TASK TO COMPLETE: If a line in the data contains "icon", copy it out.

:: INPUT RECORDS

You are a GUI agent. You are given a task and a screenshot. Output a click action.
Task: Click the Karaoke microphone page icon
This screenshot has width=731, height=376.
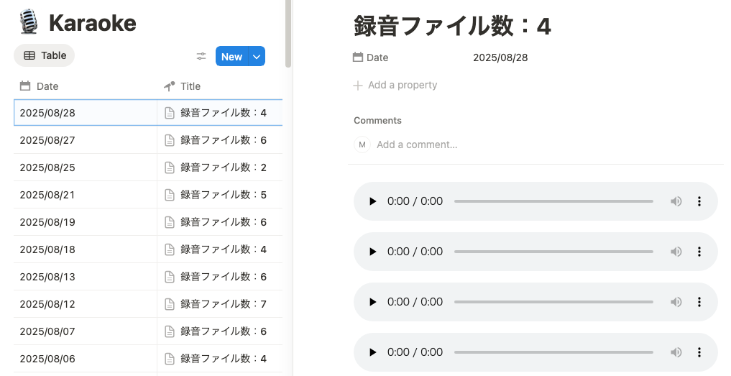click(29, 22)
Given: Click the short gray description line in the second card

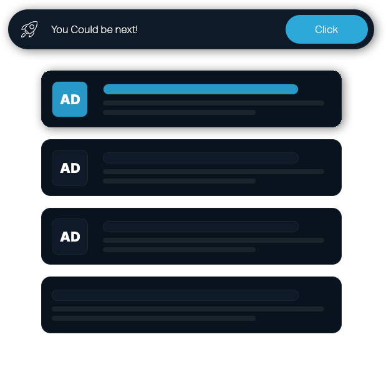Looking at the screenshot, I should [x=179, y=181].
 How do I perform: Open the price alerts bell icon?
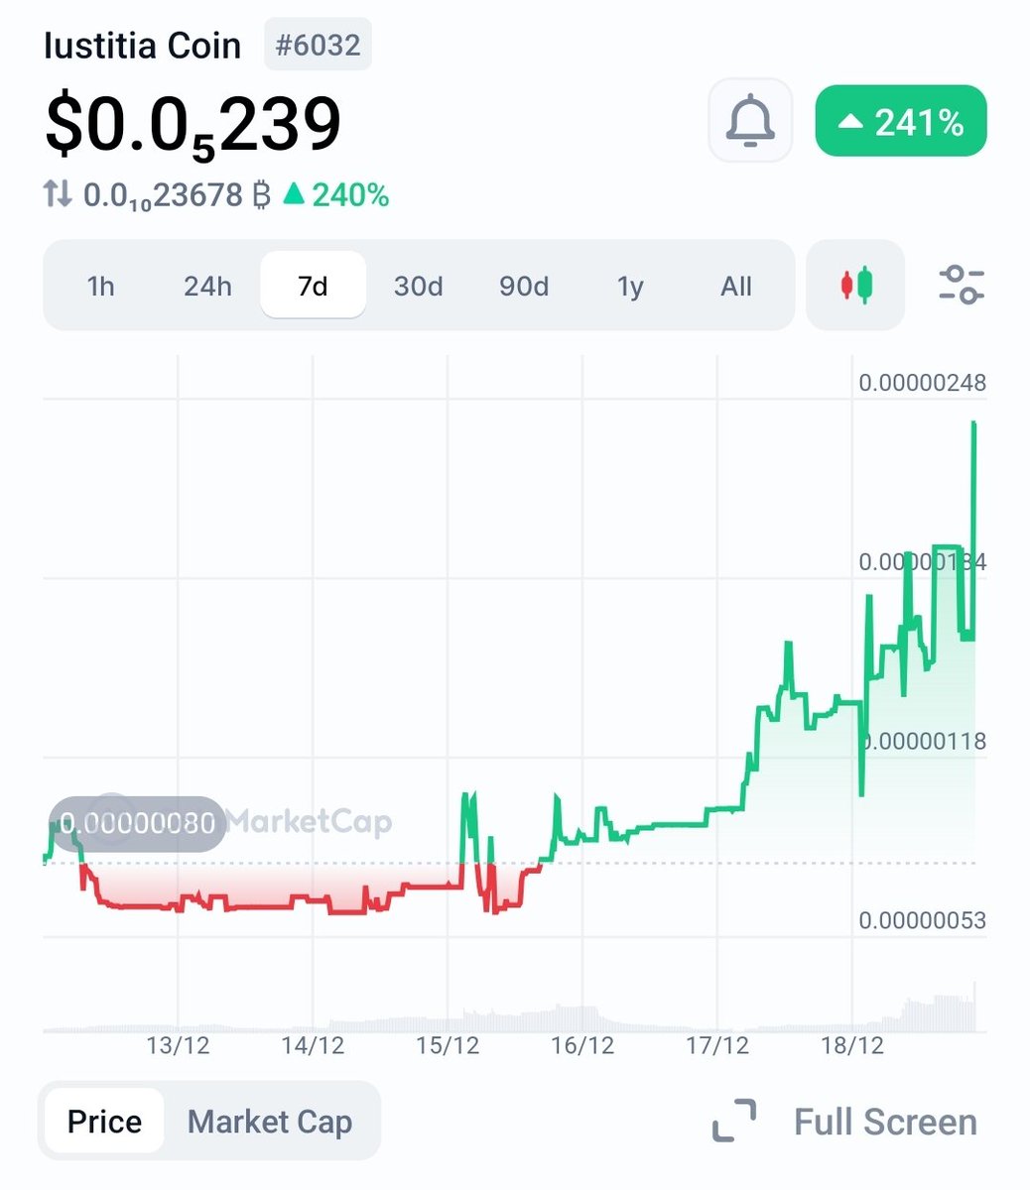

::::

PROBLEM SOLUTION:
Task: Click the Karaoke microphone page icon
 How do I perform: Open the price alerts bell icon?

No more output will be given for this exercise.